• **Task objective**
This task asks for the lines from the one with "The width and height of the screenshot is (670, 441)." to the final line below, repeated exactly, with pictures omitted.

• **Saved data entries**
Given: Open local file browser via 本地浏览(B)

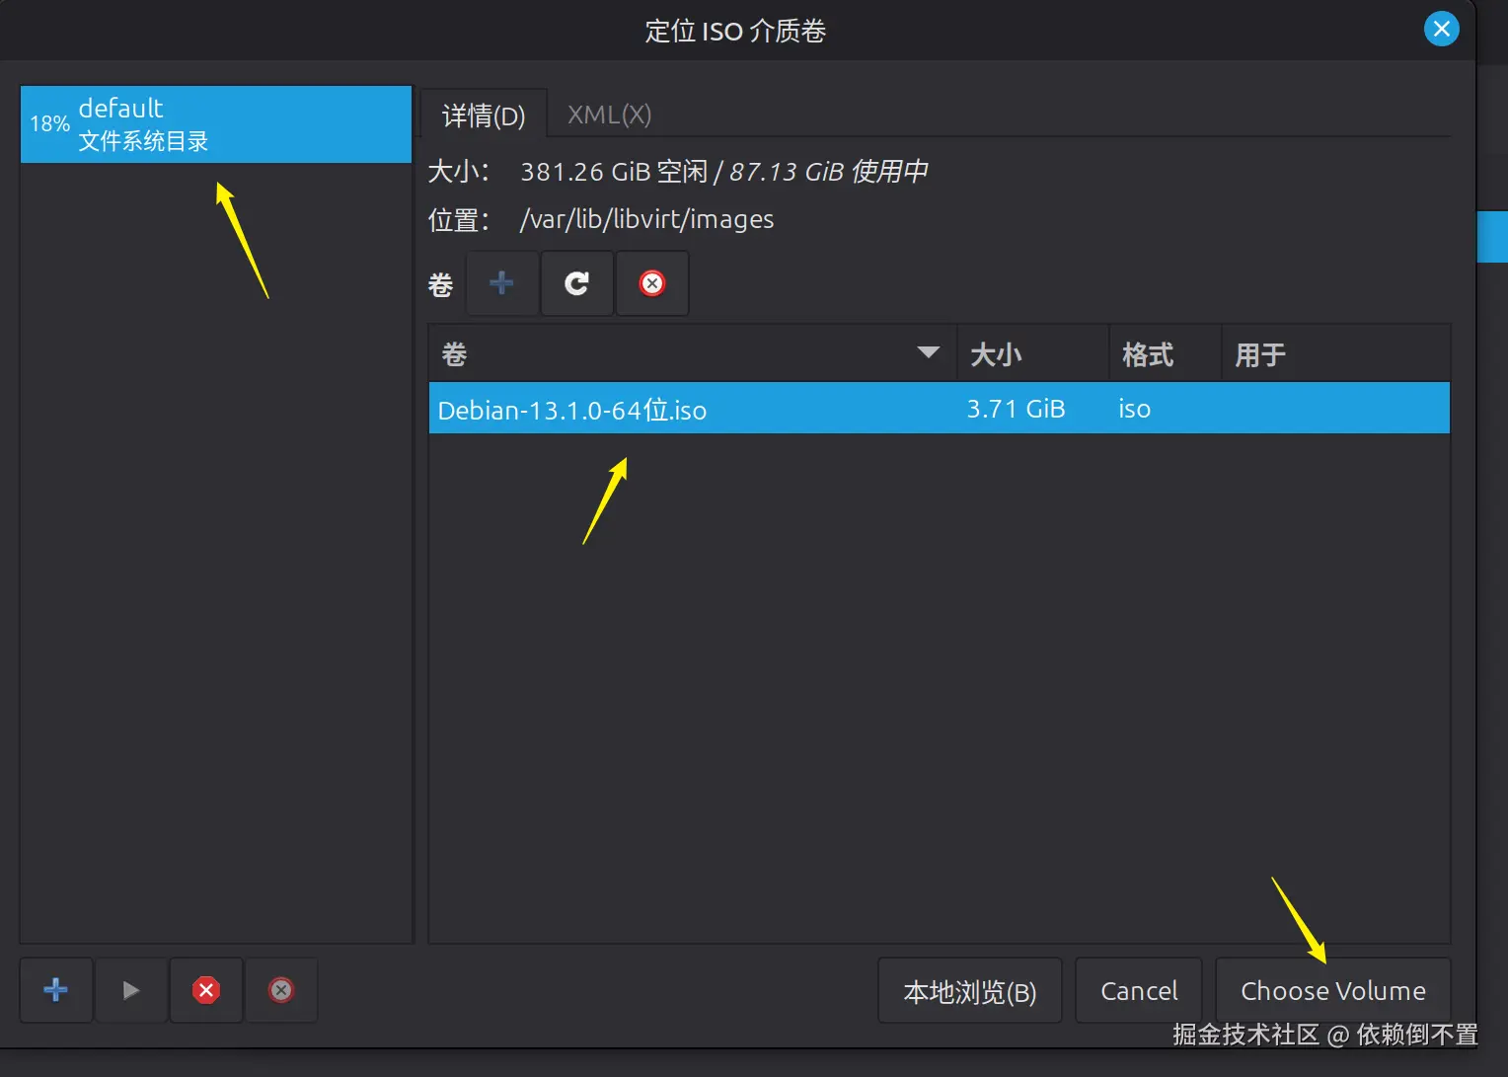Looking at the screenshot, I should coord(969,990).
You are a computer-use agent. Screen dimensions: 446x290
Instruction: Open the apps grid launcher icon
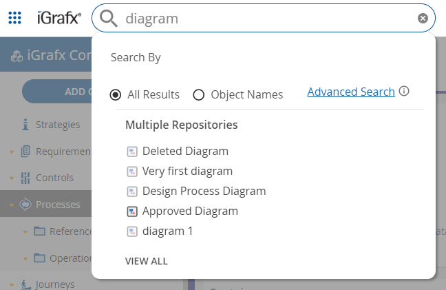pos(14,18)
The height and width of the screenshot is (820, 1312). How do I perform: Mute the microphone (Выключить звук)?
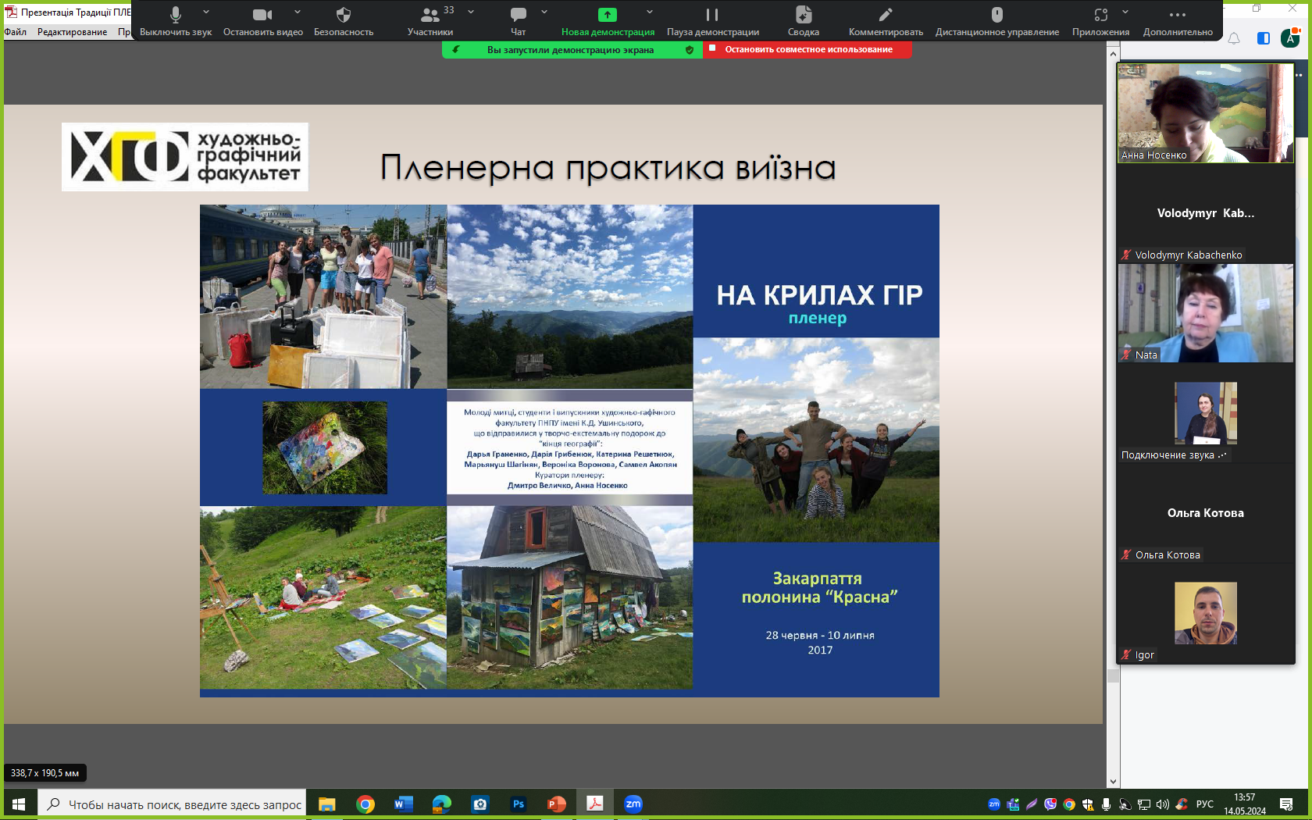(x=176, y=16)
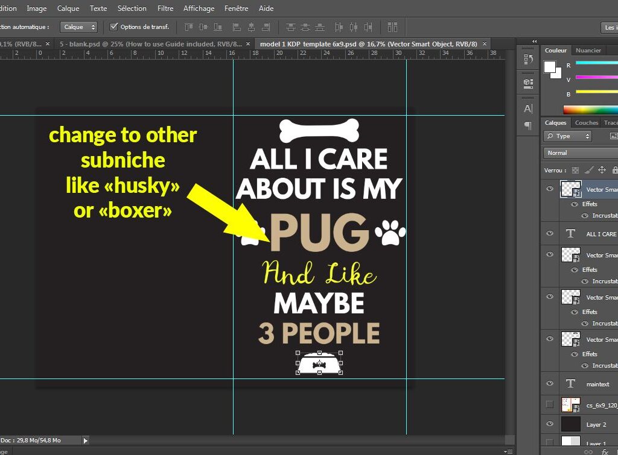Viewport: 618px width, 455px height.
Task: Toggle visibility of Layer 2
Action: click(x=549, y=424)
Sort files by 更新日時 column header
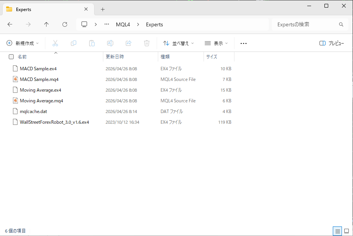Screen dimensions: 353x236 coord(115,57)
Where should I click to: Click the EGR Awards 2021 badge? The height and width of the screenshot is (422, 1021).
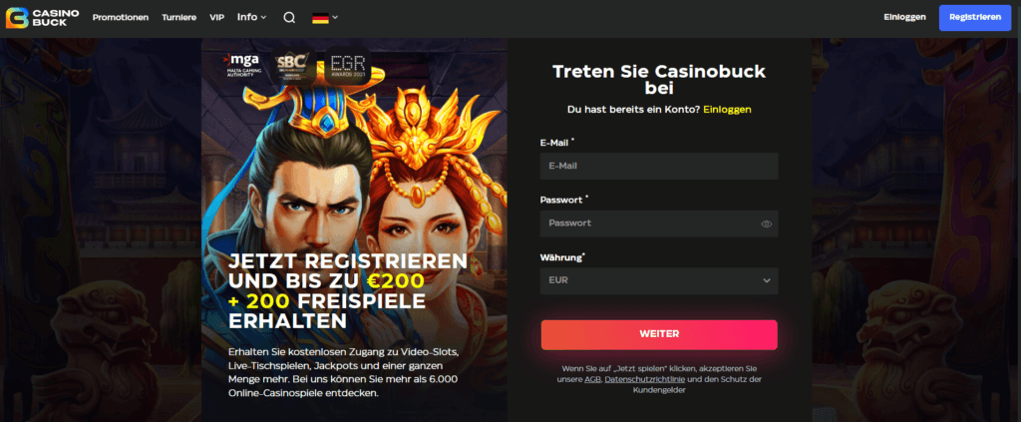(x=348, y=66)
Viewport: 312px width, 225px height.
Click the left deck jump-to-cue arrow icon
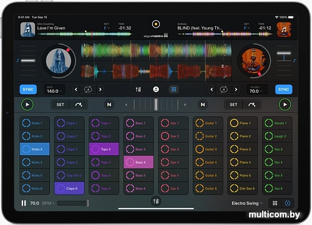click(79, 105)
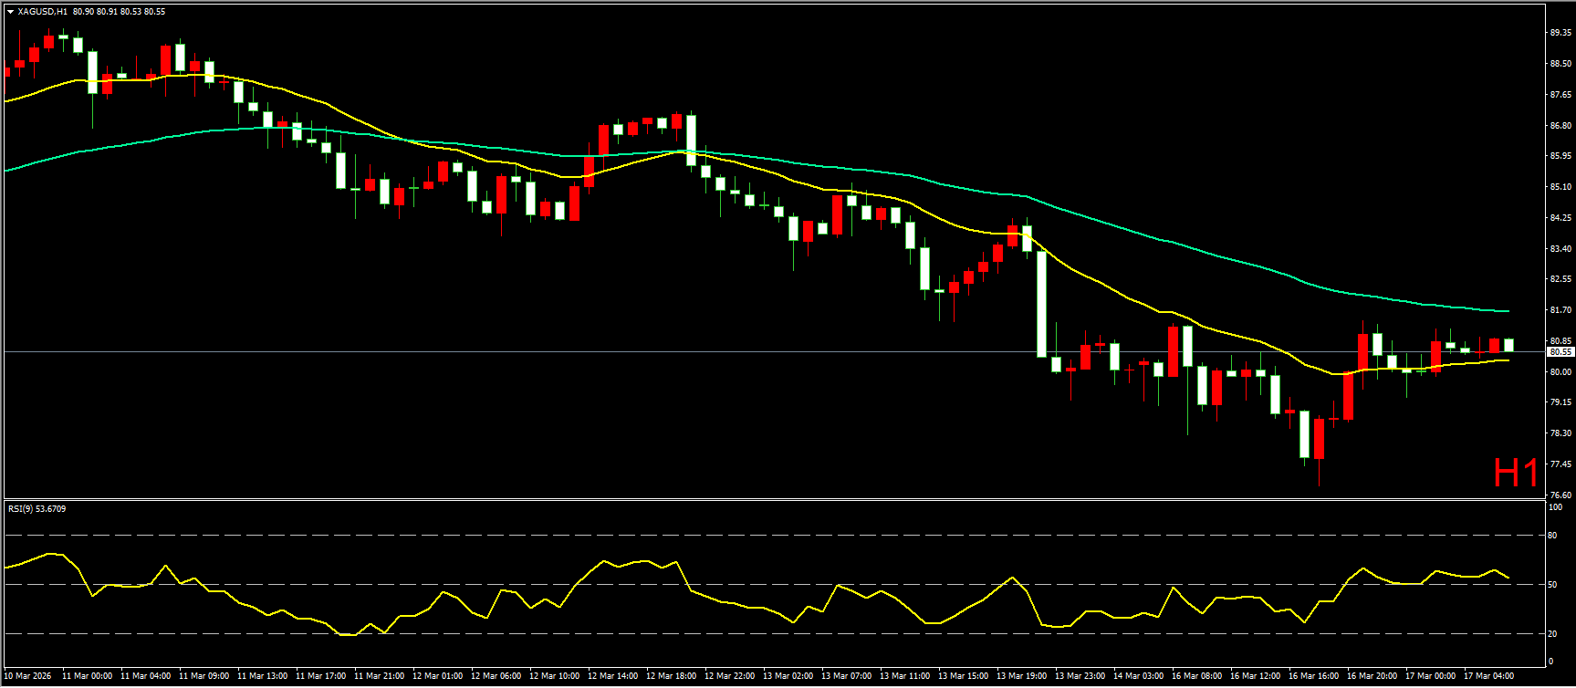The width and height of the screenshot is (1576, 688).
Task: Click the red H1 timeframe label
Action: pos(1516,473)
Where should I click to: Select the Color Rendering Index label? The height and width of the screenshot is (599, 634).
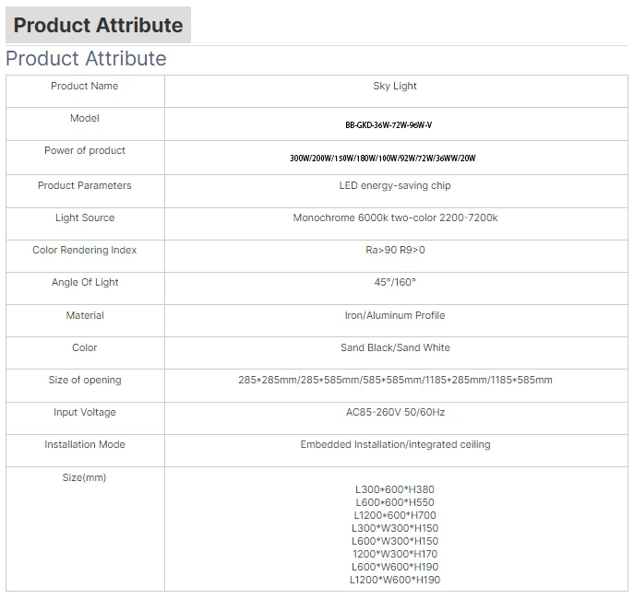[x=85, y=251]
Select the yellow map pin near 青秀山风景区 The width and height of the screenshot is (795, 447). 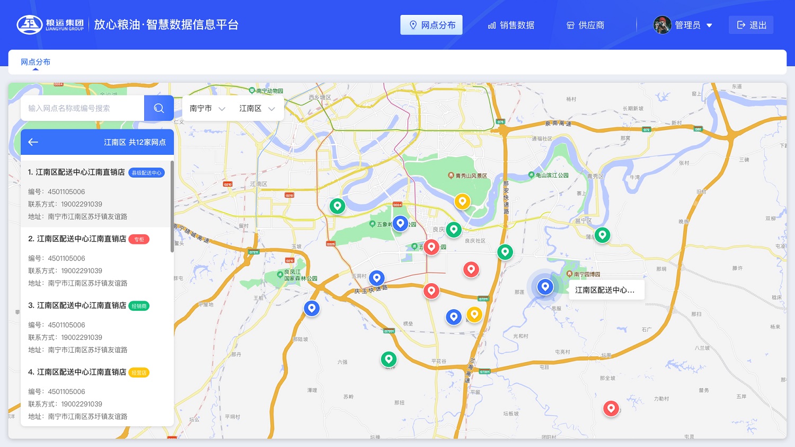[462, 201]
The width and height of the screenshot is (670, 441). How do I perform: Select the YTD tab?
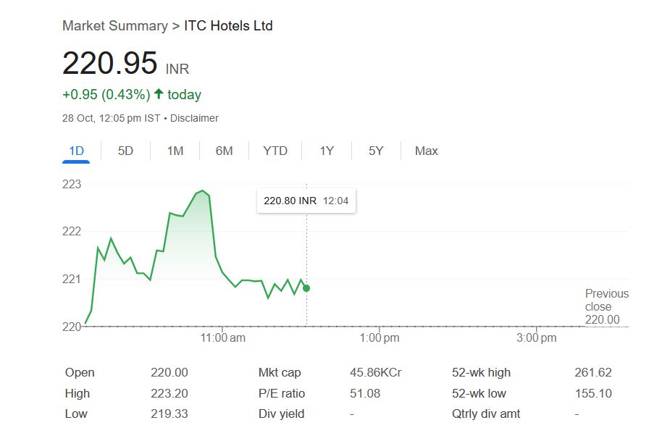point(275,151)
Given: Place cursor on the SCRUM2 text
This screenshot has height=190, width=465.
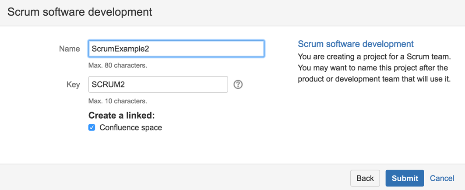Looking at the screenshot, I should (x=108, y=85).
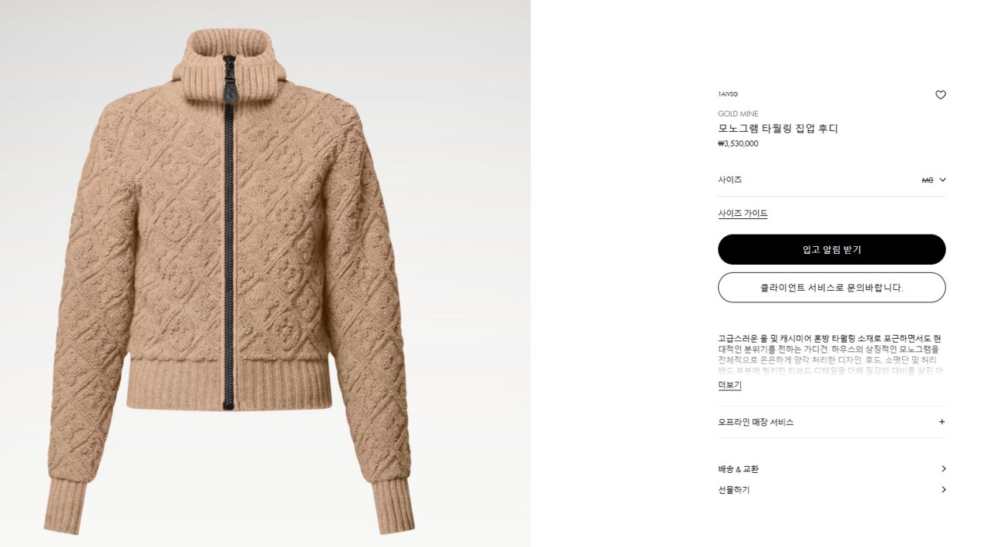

• **Result for this task**
The width and height of the screenshot is (670, 441). How do I perform: Select the YTD tab?
point(275,151)
Given: Place cursor on the SCRUM2 text
This screenshot has height=190, width=465.
Looking at the screenshot, I should (x=108, y=85).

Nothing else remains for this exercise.